Ohne Wechsel geht es in die zweite Halbzeit, in der Reutlingen weiterhin das Kommando und die erste Torchance nach einem Freistoß von Gerster hat. Malchow kommt im Strafraum zum Kopfball, doch Nikolov kann das Leder fangen (48.). Bei der Eintracht das alte Bild, ideenlos wird die Kugel hin und hergeschoben, zudem mehren sich jetzt die Stockfehler. Wie bei Branco, der einen Querpass mit träumerischer Sicherheit ins Seitenaus befördert. “Deutscher Meister wird nur die SGE“, ist die hämische Reaktion von den Rängen. Aber wenigstens ist auf Nikolov Verlass, der erneut glänzend reagiert, als sich Djappa an Rada und Bindewald vorbei dribbelt, um aus sechs Metern abzuziehen (54.). Vier Minuten später reagiert Martin Andermatt endlich und wechselt den überfordert wirkenden Streit aus, um Jones als dritte Spitze zu bringen, während Preuß in die Mitte rückt. Und der 19-Jährige bestätigt, was viele auf den Rängen denken: “Wir waren alle ungeheuer nervös.“

Es läuft die 61. Spielminute, wieder spielt sich der SSV durch das Mittelfeld, der Ball kommt zu Djappa, der von der Strafraumgrenze aus flach abzieht. Torhüter Nikolov fliegt und kommt gerade noch mit den Fingerspitzen an das Leder, um es an den Pfosten zu lenken, von wo aus es zum Glück herausgeschlagen werden kann. Während des Spiels hat er sicher genauso die Luft angehalten wie die Zuschauer, denn dies wäre die Vorentscheidung gewesen. So aber meint Trainer Andermatt nach dem Spiel: “Das war der Knackpunkt.“ Denn kurz darauf setzt sich Branco endlich einmal auf der linken Außenbahn durch und flankt die Kugel hoch nach innen. Traub verschätzt sich beim Versuch zu klären, so dass Yang den Ball mit rechts stoppen kann und ihn mit einem schönen Schlenzer zum 1:1 im linken Toreck versenkt (63.).
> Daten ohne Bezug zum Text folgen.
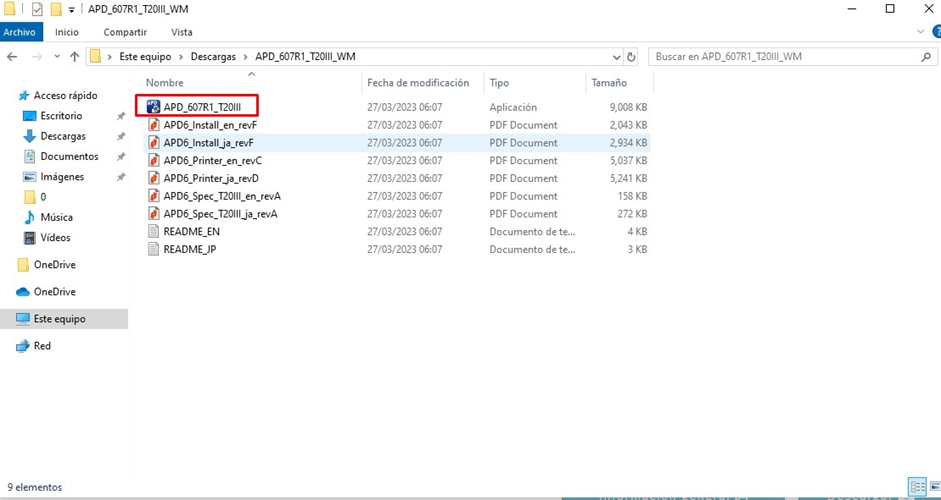Sort files by Fecha de modificación column
This screenshot has width=941, height=500.
coord(417,83)
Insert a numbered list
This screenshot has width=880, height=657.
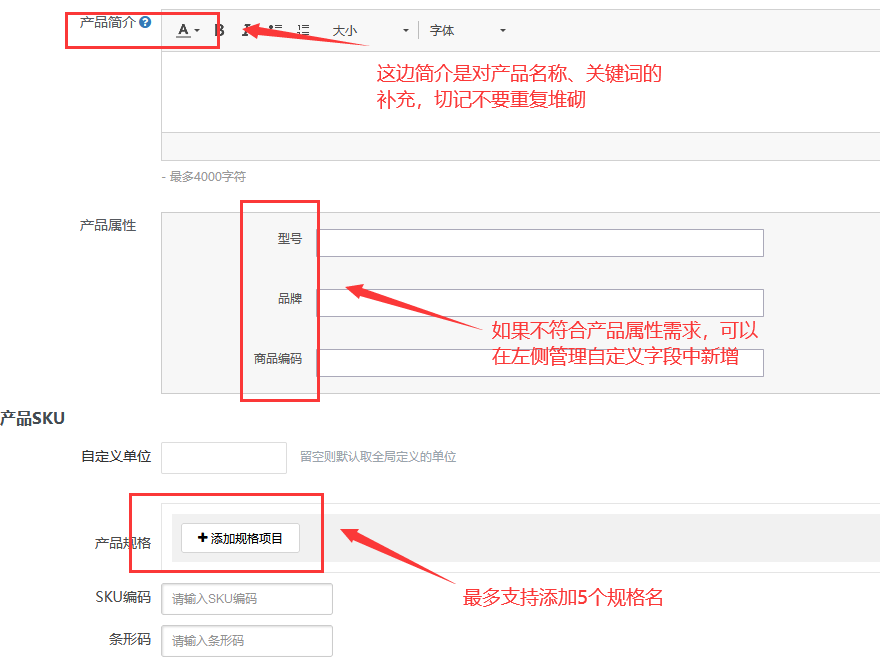coord(303,30)
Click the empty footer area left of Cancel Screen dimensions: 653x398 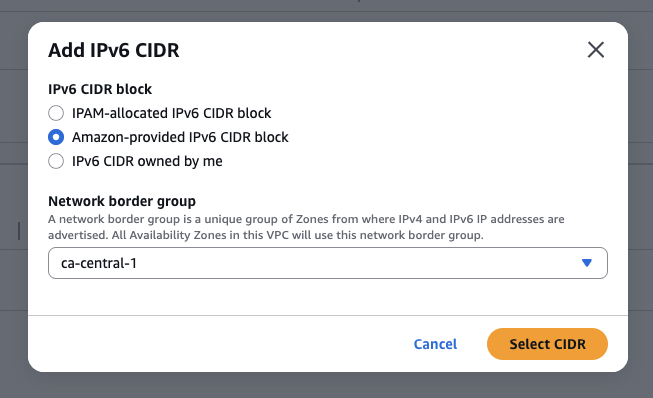click(217, 344)
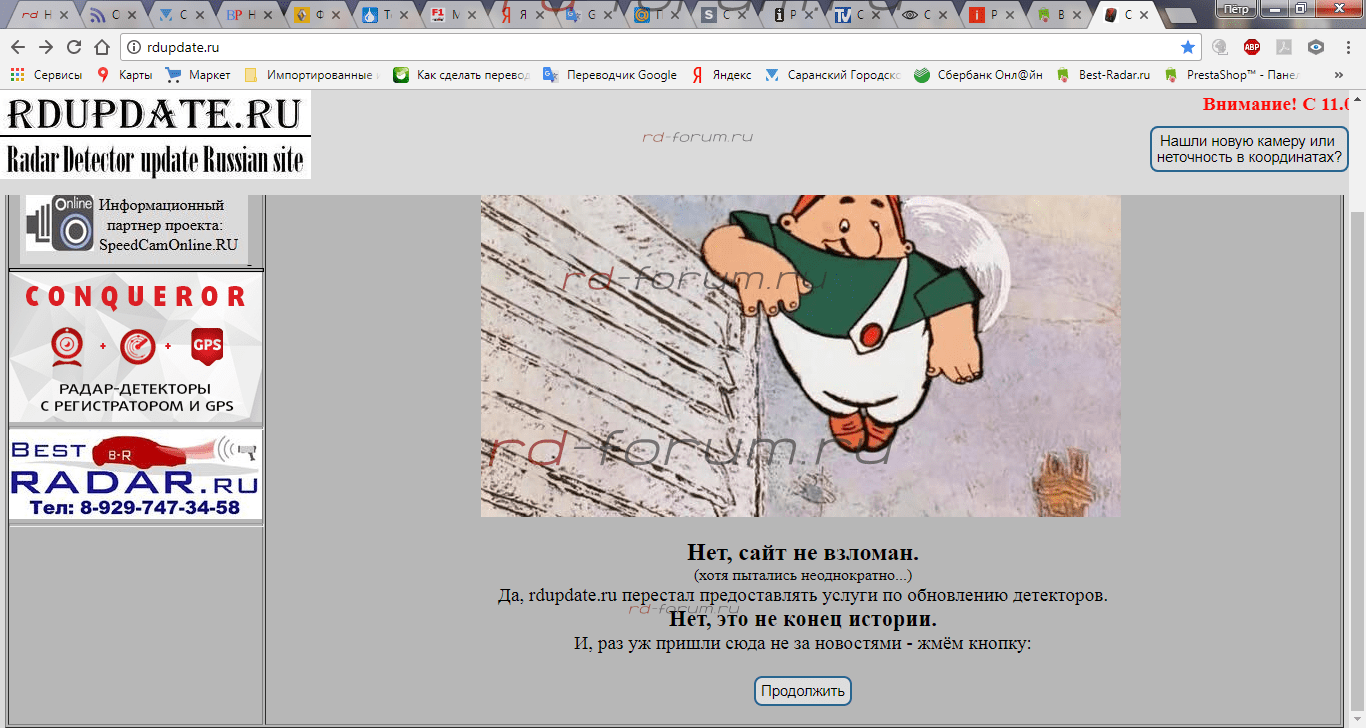The height and width of the screenshot is (728, 1366).
Task: Bookmark this page with the star icon
Action: 1187,47
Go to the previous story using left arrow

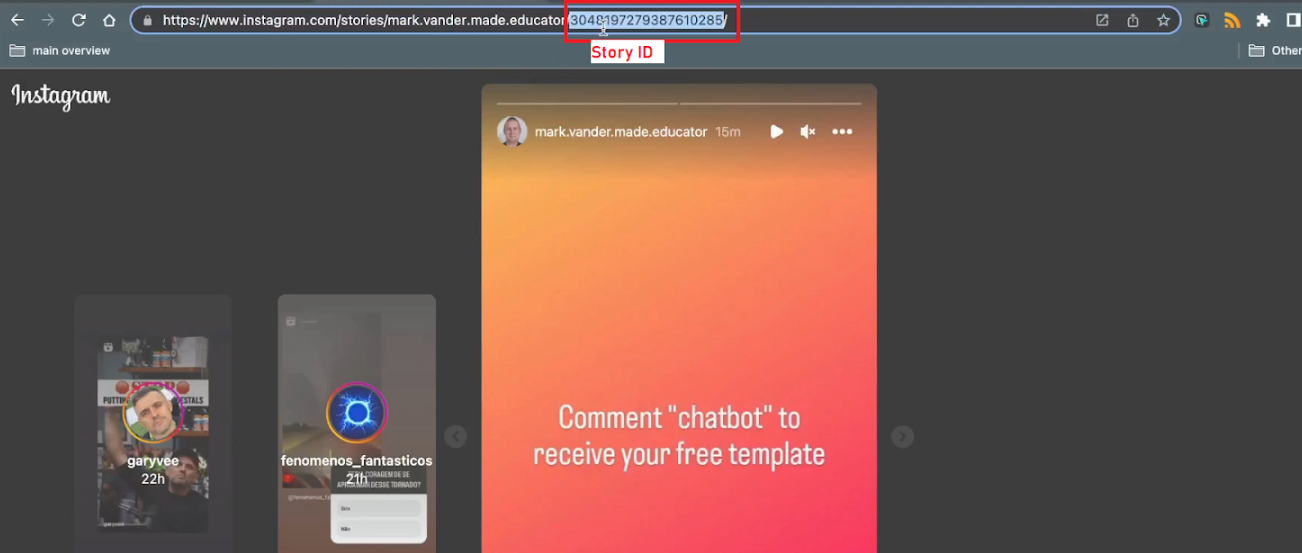click(x=456, y=437)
Zweifacher Torschütze: Pawel Kryszalowicz

Man hört die Zentnerlasten förmlich von den Schultern plumpsen, endlich besinnt sich die Eintracht und übernimmt das Spiel, während Reutlingen dem hohen Tempo der ersten Stunde bei tropischen Temperaturen scheinbar Tribut zollen muss. Immer wieder ist es U 20-Nationalspieler Jones, der den Ball fordert und im Zusammenspiel mit Preuß und dem stärker werdenden Nemeth geschickt verteilt. Wie in der 67. Spielminute, als sich Mutzel im Zusammenspiel mit Wimmer auf rechts durchsetzt und den Ball zu Kryszalowicz passt, der nach einem tollen Doppelpass mit Jones an der Strafraumgrenze Platz hat und den Ball mit einem platzierten Schuss zur 2:1-Führung ins Netz haut. Jetzt zeigt sich, dass die “Mannschaft Qualität und Selbstvertrauen hat“, freut sich Martin Andermatt, während der Reutlinger Gerster sich ärgert: “Da haben wir uns überrumpeln lassen“ und die Frankfurter gegen die nun wieder offensiver spielenden Reutlinger das Heft in der Hand behält.

Sie bleiben das gefährlichere Team, diesmal über Yang, der Preuß mit einem schönen Pass in Szene setzt, doch der Schuss des 20-Jährigen streicht um Zentimeter über die Latte (74.). Acht Minuten später ist es dann soweit, Nemeth sieht Kryszalowicz sich freilaufen und spielt ihm das Leder genau vor die Füße. Der 27-jährige Pole setzt sich an der Strafraumgrenze gegen zwei Reutlinger durch täuscht frei vor Torhüter Curko erst einen Schuss an, um dann die Kugel eiskalt einfach zum 3:1 einzuschieben. Die Stimmung ist längst gekippt, während es von den Rängen jetzt “Nie mehr Zweite Liga“ schallt, scheitert Jones mit seiner letzten Chance an Torhüter Curko (89.). Kurz darauf ist es vollbracht, dank einer starken letzten halben Stunde gewinnt die Eintracht den Auftakt in die neue Saison.


Stimmen zum Spiel

Martin Andermatt: “Die nötigen Zweikämpfe wurden verloren und auf den Außenbahnen gab es heute zu viele Missverständnisse. Man kann heute von einem glücklichen Sieg sprechen.“

Armin Veh, Reutlingen: “Das war eine völlig unnötige Niederlagen die Eintracht war heute geschwächt, das hätten wir nutzen müssen. Wir hatten die Frankfurter doch 60 Minuten sicher im Griff gehabt."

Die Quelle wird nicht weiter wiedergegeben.